- [RECORDS]:

▶

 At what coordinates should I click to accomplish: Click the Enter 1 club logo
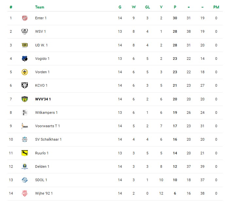click(25, 18)
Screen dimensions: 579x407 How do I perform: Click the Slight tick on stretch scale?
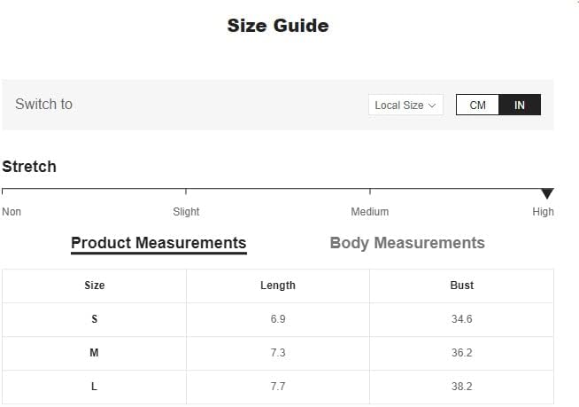[x=186, y=190]
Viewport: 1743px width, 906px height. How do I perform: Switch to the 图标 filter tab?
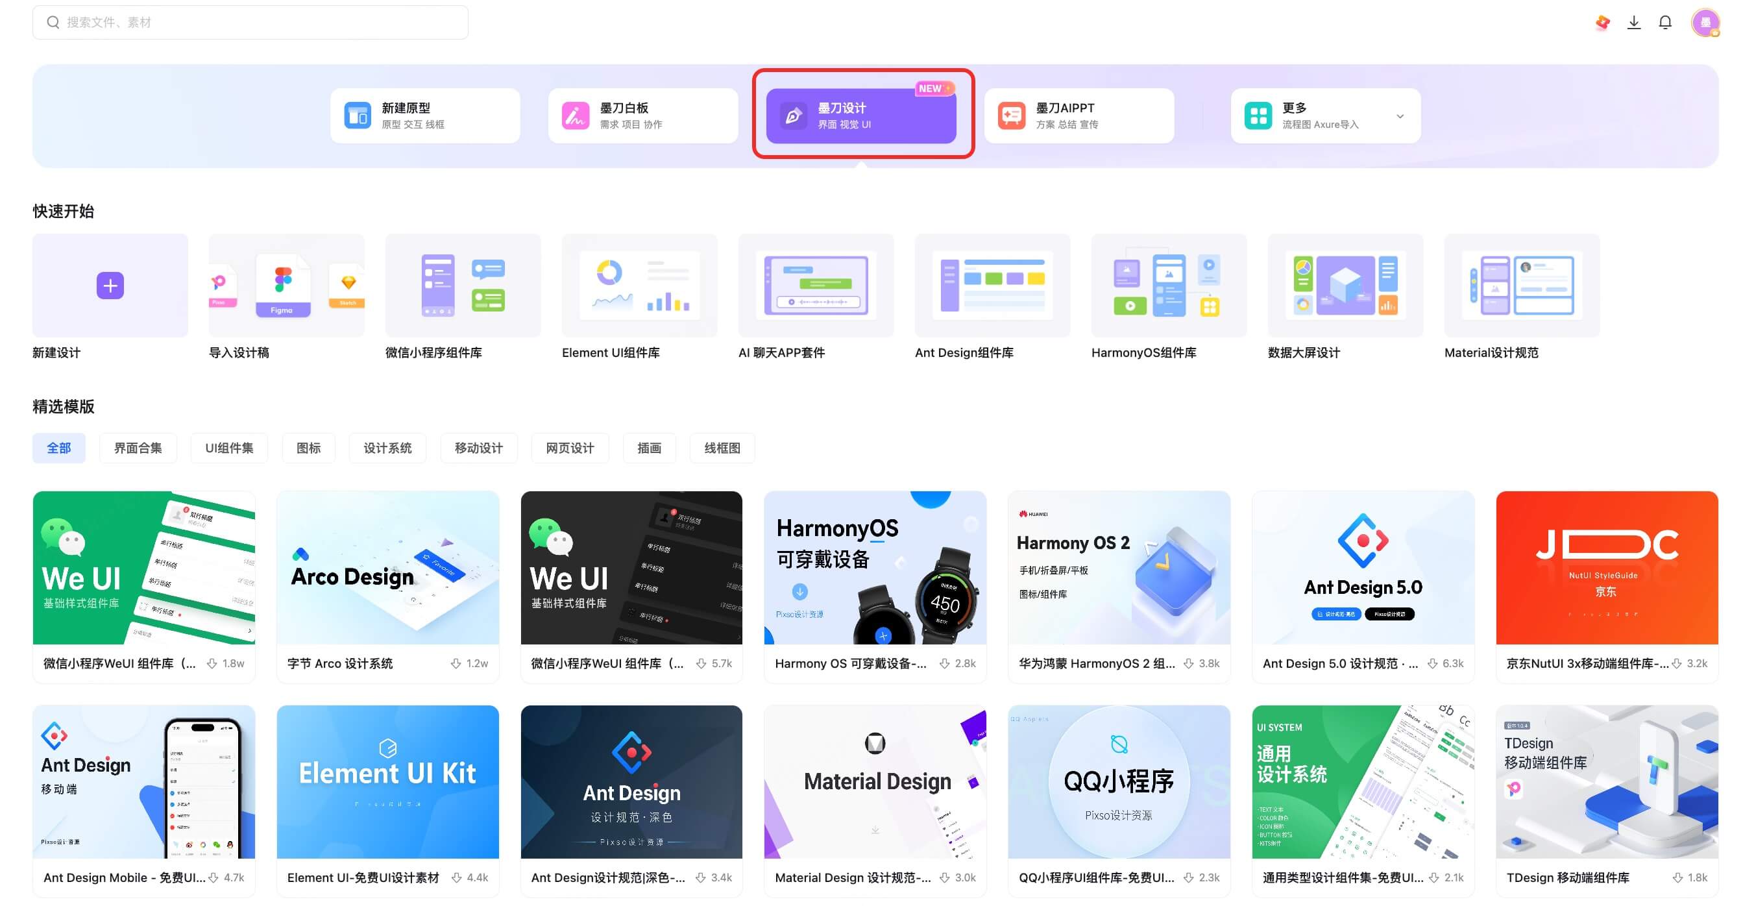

◀

- [SET PROBLEM]: Count the lines in the listing above that contain the string "perform". Reply with the number alone.

- [FINISHED ANSWER]: 2